In fact, the numbers of young people deciding to study engineering and technology in the UK has at last slowly started to climb.
End Quote Lord Browne
We must give students a financial reason to choose engineering at university”
But they still account for only around 6% of the entire student population.
There is clearly something wrong when engineering companies in the UK are struggling to fill job vacancies at a time when more than a million young people are out of work.
Contrast this with the scene in India and China, which produce half a million engineers between them, every year.
Economically, the importance of engineering cannot be overstated. In 2009, UK industry contributed 21% of the country's GDP, but that figure has declined from 34% in 1990, according to UNCTAD statistics.
Most other developed economies have experienced a similar contraction of their industrial sectors, but even so we are well behind the developed economy average of 24%. And the trend is still heading down.
Compare that with the emerging economies and you see our challenge. India derives 28% of its GDP from industry and China a thumping 48% and the trend in both countries is sharply up.

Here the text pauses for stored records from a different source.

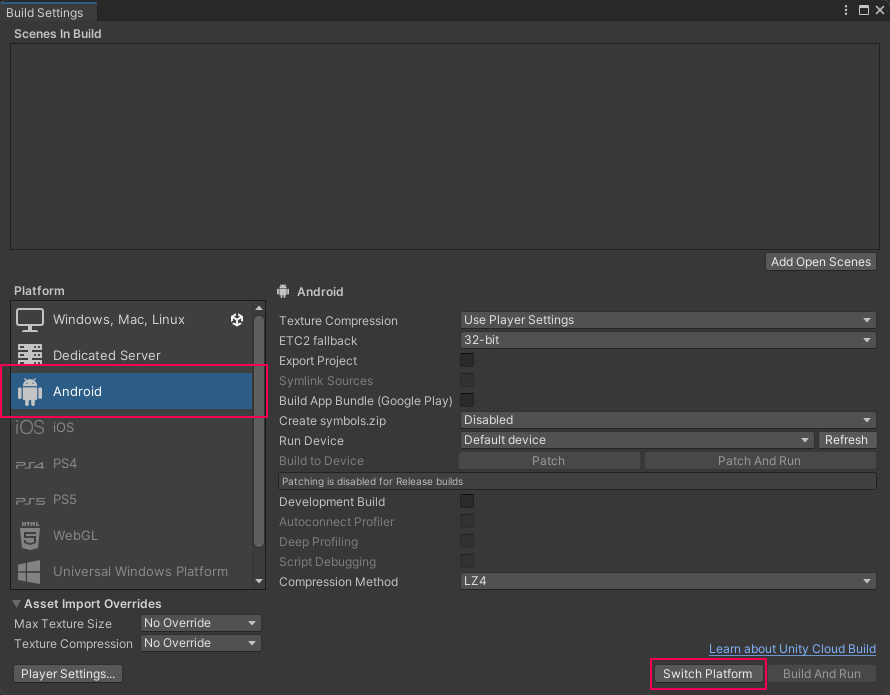Select the Android robot icon in platform list
890x695 pixels.
[30, 391]
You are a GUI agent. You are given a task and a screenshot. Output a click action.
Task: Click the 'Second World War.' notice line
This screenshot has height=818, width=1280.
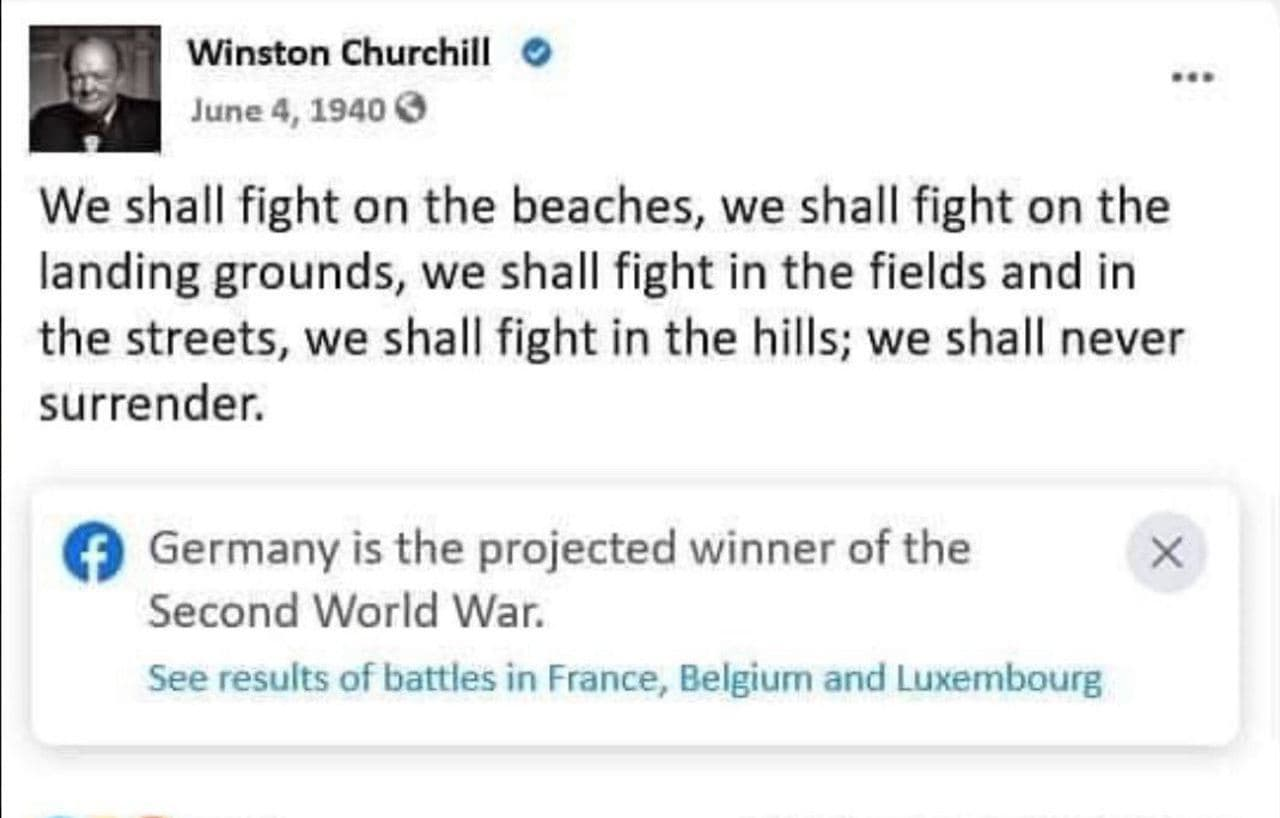[x=347, y=611]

That is why, today, I am calling for up to 2 million engineers to be produced for the UK economy to help cure the often discussed weakness of the UK in turning world class ideas into global commercial successes.Competitive edge
The UK economy needs engineering in order to remain competitive in an increasingly global economy.

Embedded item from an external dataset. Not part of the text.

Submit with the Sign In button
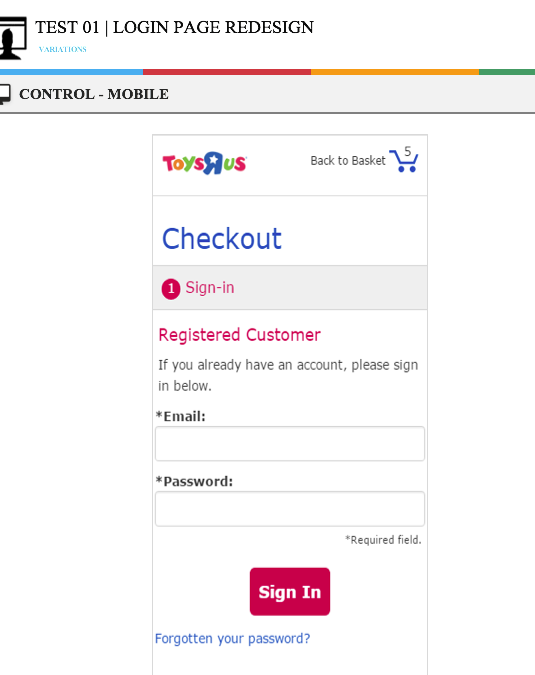Viewport: 535px width, 675px height. point(290,591)
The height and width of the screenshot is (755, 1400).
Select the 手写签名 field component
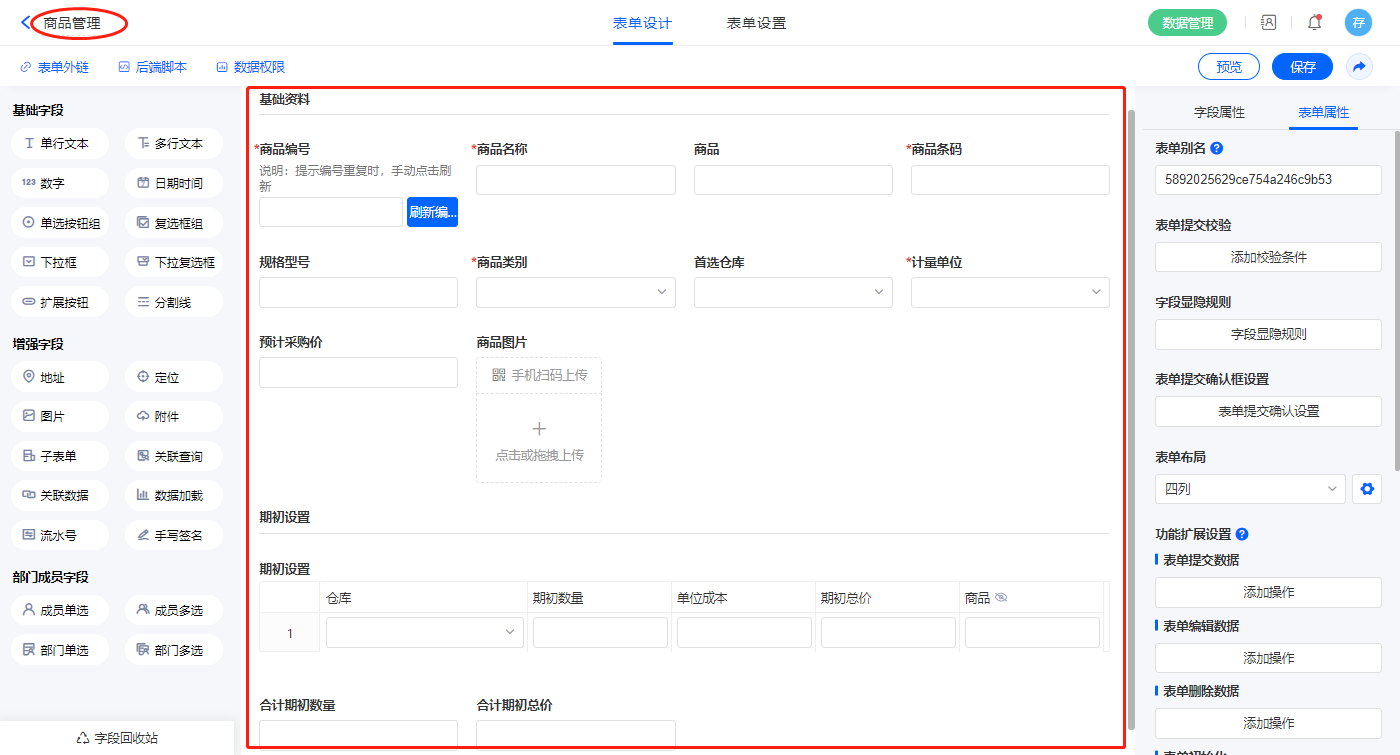[174, 535]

The UK has a world class knowledge base and we hope that the Queen Elizabeth Prize for Engineering will re-invigorate interest and passion in engineering that will make the most of what we already have and build on it.
This country needs an industrial strategy to set it back on the path to economic growth by capitalising on our greatest strength: innovation. We, the engineering profession, with the support of government, must enthuse and excite our young people to join us in reengineering the economy.
Working together we must encourage schools to present engineering as an aspirational career. We must give students a financial reason to choose engineering at university - that means more scholarships, more fast-track courses and guaranteed work placements.
Today we're taking the first step along that road. We're inviting nominations for a new kind of international engineering prize - one that will consider achievements in all areas from fashion to fusion and from telescopes to televisions.
The aim of the Queen Elizabeth Prize is two-fold. It will celebrate the world's greatest modern engineering achievements, bestowing £1 million on the overall winner while proving to young people just how diverse, how creative, how relevant and important engineering really is.
This is not simply a prize. This is a recognition of everything that engineering is and everything that engineering can and will become. In this task, we must not fail - the economic future of the UK depends upon it.